2005/10/21, Ted Harding <Ted.Harding@nessie.mcc.ac.uk>:
> On 21-Oct-05 Marco Venanzi wrote:
> > Hi, I'm trying to read data from a PDF file.Is it possible to do it
> > with R? Thanks, Marco
> Basically, No.
> But you may be lucky with "copy&paste" using the mouse, from
> the display generated in Acrobat Reader to a text file.
> The basic procedure here is
> 1. Click on the "Text Select Tool" (a button usually marked with a "T");
> 2. Use the mouse to highlight the block of text you want to copy;
> 3. Depending on your operating system/graphics display: In Windows
> you have (IIRC) to go to "Edit"->""Copy"; in Unlix/Linux with
> X Windows do nothing;
> 4. "Paste" it into your text file, again as appropriate for your
> operating system.
> However, you may not be lucky.
> PDF can store its content in stange ways, and what may look on the
> screen like contiguous and consecutive text is stored internally
> in separate "blocks" (what PDF calls "objects"). And this can apply
> even to little bits of text in a paragraph.
> When you paste the marked text, it will go in in the order that
> PDF finds the blocks in the file. As a result, your text file
> may contain bits of text in random order.
> This especially applies to things arranged in tables.
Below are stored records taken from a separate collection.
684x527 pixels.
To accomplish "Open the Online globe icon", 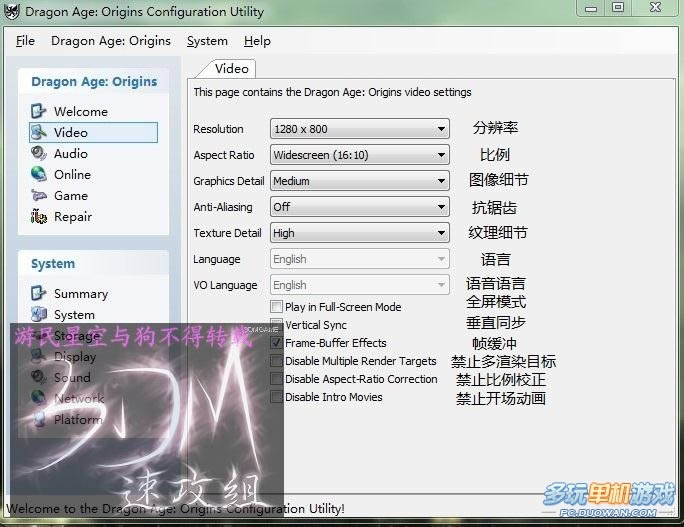I will pyautogui.click(x=39, y=174).
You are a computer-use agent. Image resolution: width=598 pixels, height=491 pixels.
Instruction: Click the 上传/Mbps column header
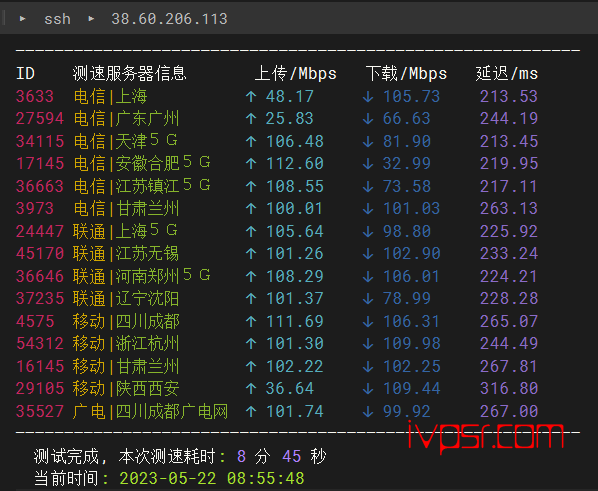[x=296, y=73]
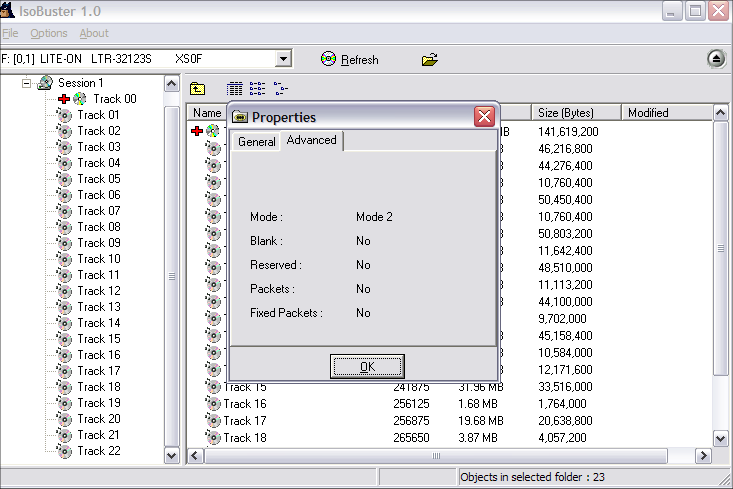Collapse the Session 1 tree node
Image resolution: width=733 pixels, height=489 pixels.
click(27, 83)
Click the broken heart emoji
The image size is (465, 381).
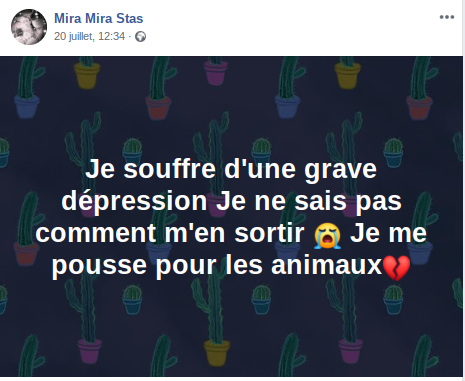[397, 268]
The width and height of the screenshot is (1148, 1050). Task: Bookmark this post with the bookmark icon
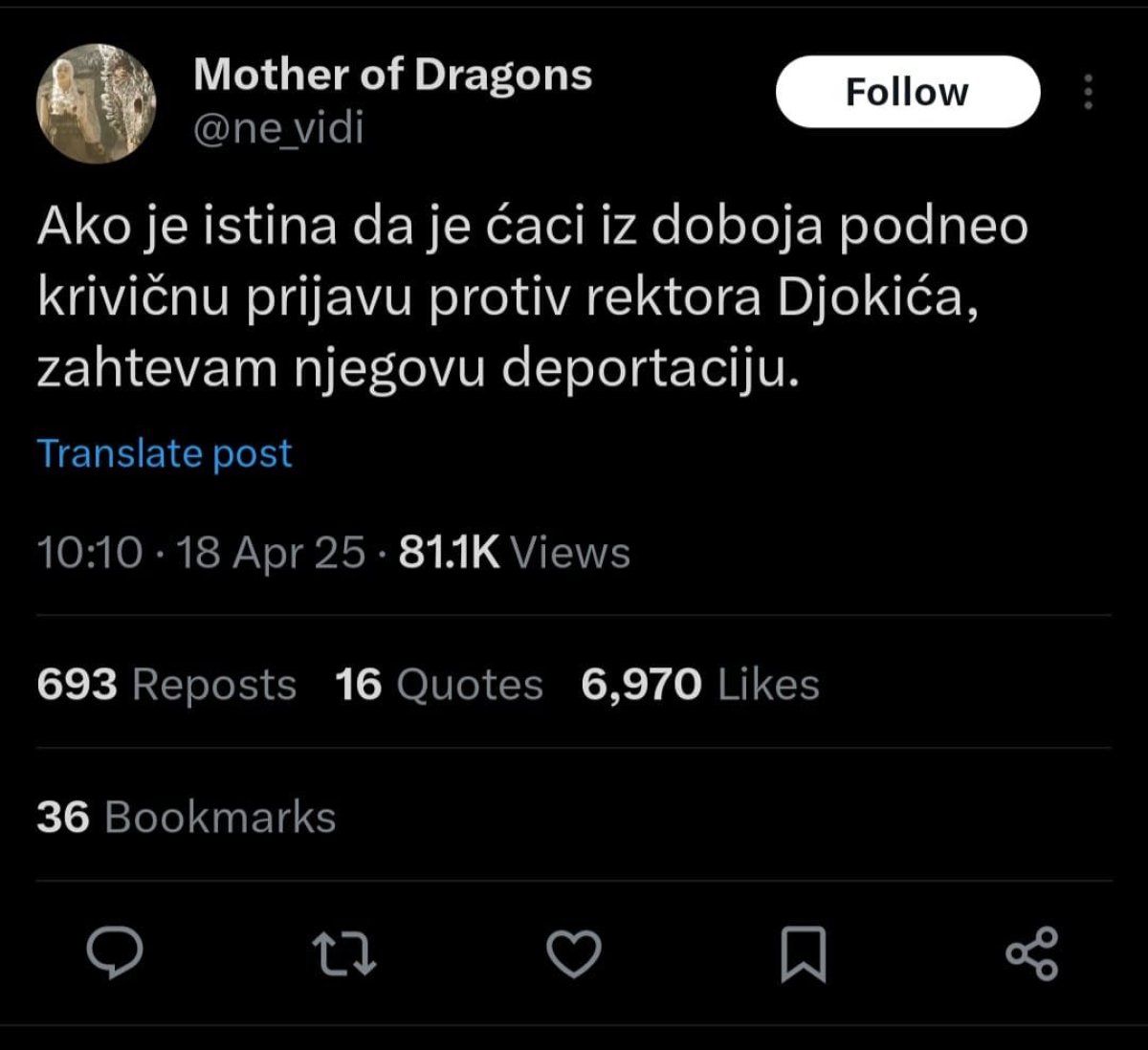tap(803, 953)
But it
> very much depends on the software that generated the PDF in
> the first place.
> Since often the data in a PDF file which you may want to copy
> in this way will be tabular, you are likely to encounter this
> You can tell this is going to happen when you use the mouse to
> highlight the text you intend to copy: starting with the mouse
> iin say the top LH corner, move it slowly towards the lower
> RH corner of the block. If the highlighting jumps all over the
> screen, and/or outside the area you are trying to highlight,
> then this is what's happening.
> In that case I have sometimes done it by copying lots of little
> blocks, too small to provoke the effect. But this is very tedious.
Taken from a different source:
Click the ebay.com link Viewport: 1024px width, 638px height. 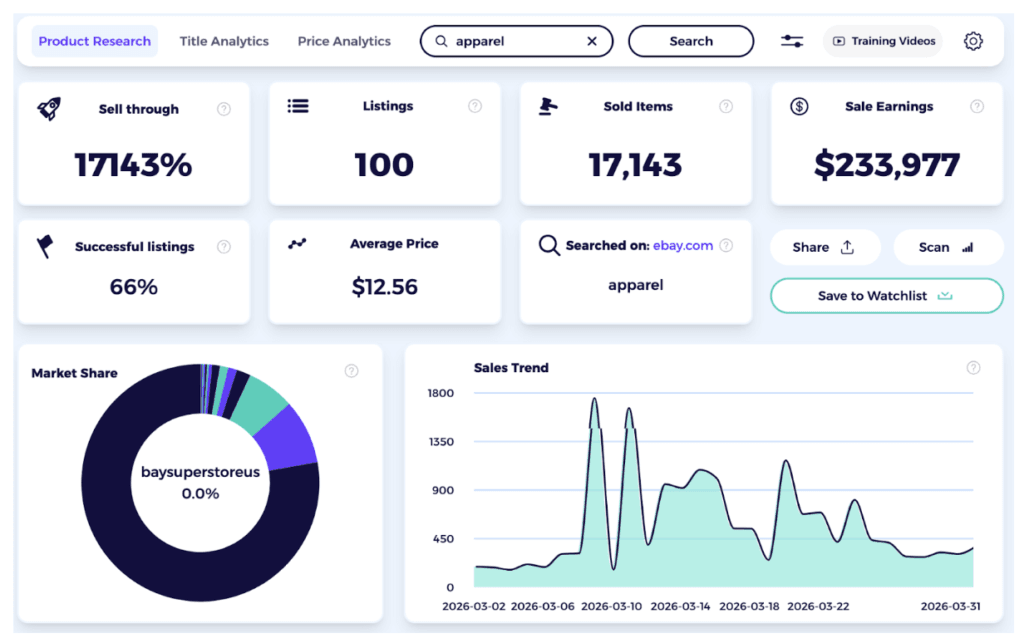[x=683, y=245]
> There are other things one can try, such as printing from the
> PDF file to a PostScript file, and then using a program like
> ps2ascii (which can deal directly with PDF) or pstotext; but frankly
> no such program is likely to make a good job of this, because of
> the way PS and PDF work.
> Sorry to appear unhelpful! But you may get somewhere.
Hmm, if this doesn't work you should have a look to pdftolpe, which is assumed to convert aribitrary PDF files to some LPE readable format. LPE is a lightweight programmer's editor, that should be able save the converted file into txt format.
I never used this myself, though. In case you are running Windows my reply might not be of much help, sorry for that!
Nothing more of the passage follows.